Одинокое мое счастье - [4]
По службе я продвигался более чем успешно и к началу войны, к двадцати шести своим годам, имел чин штабс-капитана и назначение командиром батареи, что обычно достигается лишь годам к сорока. Батарея, входившая в состав Приморского отряда на Кавказе, расквартировалась в городе Батум, и для меня война началась лишь в ноябре, когда под городом Хоп турки высадились десантом. В боях, длившихся пять дней кряду, я отличился, был отмечен и представлен к ордену Святого Георгия.

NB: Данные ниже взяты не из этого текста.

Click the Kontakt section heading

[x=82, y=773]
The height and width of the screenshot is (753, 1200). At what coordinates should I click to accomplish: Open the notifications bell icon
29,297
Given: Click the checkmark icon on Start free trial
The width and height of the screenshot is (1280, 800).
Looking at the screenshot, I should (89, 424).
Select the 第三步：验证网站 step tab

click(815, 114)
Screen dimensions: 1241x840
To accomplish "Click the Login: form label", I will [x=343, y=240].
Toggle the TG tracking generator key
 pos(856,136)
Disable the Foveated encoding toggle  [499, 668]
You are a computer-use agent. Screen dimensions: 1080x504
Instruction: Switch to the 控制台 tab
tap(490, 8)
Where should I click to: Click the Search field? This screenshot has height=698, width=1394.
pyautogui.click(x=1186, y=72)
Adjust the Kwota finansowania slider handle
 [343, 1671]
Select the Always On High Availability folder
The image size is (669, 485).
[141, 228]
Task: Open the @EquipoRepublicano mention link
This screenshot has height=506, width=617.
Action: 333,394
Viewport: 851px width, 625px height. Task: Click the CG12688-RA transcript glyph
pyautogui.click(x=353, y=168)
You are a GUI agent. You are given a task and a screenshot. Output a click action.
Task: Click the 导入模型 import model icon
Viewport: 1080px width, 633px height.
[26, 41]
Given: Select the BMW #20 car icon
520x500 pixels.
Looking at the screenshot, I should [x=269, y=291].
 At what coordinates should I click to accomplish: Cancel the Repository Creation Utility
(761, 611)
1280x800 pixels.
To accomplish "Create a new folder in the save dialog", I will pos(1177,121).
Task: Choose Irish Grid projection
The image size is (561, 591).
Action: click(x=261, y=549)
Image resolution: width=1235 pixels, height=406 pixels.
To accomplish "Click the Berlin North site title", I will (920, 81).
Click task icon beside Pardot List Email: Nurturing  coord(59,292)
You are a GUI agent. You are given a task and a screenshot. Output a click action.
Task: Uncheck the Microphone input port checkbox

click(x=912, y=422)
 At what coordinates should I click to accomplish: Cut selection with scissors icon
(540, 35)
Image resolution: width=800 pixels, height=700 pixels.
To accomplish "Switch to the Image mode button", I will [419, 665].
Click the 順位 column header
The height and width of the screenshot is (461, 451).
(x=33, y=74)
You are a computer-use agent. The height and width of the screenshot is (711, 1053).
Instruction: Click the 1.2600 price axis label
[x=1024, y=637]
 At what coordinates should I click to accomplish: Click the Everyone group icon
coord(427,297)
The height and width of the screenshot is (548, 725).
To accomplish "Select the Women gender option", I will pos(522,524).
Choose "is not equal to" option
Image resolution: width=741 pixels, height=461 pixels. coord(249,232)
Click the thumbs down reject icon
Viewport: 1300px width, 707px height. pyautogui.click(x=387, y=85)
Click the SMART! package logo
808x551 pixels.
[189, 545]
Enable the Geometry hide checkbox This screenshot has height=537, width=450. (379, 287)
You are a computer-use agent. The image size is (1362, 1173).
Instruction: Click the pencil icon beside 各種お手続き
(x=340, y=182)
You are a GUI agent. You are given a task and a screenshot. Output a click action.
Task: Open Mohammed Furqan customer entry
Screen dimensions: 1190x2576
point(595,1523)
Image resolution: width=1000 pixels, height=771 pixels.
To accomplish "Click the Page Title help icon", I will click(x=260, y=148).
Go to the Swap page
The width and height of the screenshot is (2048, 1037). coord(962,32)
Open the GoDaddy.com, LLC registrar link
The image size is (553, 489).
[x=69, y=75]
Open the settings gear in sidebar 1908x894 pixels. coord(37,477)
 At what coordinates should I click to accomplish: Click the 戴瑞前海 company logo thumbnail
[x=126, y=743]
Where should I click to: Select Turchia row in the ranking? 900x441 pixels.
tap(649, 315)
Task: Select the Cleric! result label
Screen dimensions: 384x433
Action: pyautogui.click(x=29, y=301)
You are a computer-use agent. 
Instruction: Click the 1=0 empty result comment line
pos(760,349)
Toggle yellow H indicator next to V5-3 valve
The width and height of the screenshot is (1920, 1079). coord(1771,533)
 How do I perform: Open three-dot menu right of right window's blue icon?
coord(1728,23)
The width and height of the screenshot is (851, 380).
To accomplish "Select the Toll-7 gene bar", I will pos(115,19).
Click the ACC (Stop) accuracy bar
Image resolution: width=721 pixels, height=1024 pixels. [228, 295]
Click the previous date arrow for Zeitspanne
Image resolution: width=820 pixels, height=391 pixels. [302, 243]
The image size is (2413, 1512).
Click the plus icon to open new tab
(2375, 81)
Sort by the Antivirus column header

Я был в совершенном счастии. Но и в этом счастии я увидел совпадение того обстоятельства, что мне приказали стрелять по возмутившимся селениям, с обстоятельством в жизни Наполеона, когда он, совершенно еще никому не известный артиллерийский капитан, не задумываясь, готов был применить против толпы пушки. Я не знаю, отчего я нашел приказ неисполнимым. Я только в одну минуту увидел эти совпадающие обстоятельства, хотя до того совершенно перестал думать о Наполеоне, я увидел эти обстоятельства, увидел последствия своего отказа и все-таки вернул пакет штабному офицеру, откозыряв и присовокупив слова о том, что я не нахожу возможности к исполнению. Я не осудил тех, кто этот приказ исполнил вместо меня. Я просто был уверен, что мне другим способом поступить было не предназначено. Совпадающие же обстоятельства из моей жизни и жизни Наполеона прошли просто обычной констатацией — не более. Потому при всей последующей немыслимой боли и немыслимой быстроте моего падения: отстранения от должности, лишения оружия, аресте и всем прочем — я ни в чем не раскаивался. Я понял, что все в моей жизни закончилось, и жалел лишь о том, что закончилось так быстро. Я вспомнил Сашу. Я вспомнил, в каком он счастии находился, когда надеялся получить ручательство, и как скоро он этого счастия лишился. Я переживал только это. Из минуты в минуту, из часа в час и изо дня в день, не смыкая глаз ночами, я думал только об этом и, возможно, стал бы искать способа покончить с собой, если бы арест продлился еще некоторое время, потому что я увидел виноватым в прекращении счастия Саши лишь одного себя: ведь оттого отец отказал Саше в ручательстве, что был я и необходимы были средства для меня. Своим пребыванием на этом свете я, выходило, лишил Сашу счастия. Возможно, переживание за Сашу было защитой от переживаний за себя, за свою так счастливо начавшуюся и так скоро прекратившуюся жизнь. Но зачем нужна была эта защита, я не знаю. Мне кажется, за себя я переживал бы менее. Но вышло так, что я переживал за него.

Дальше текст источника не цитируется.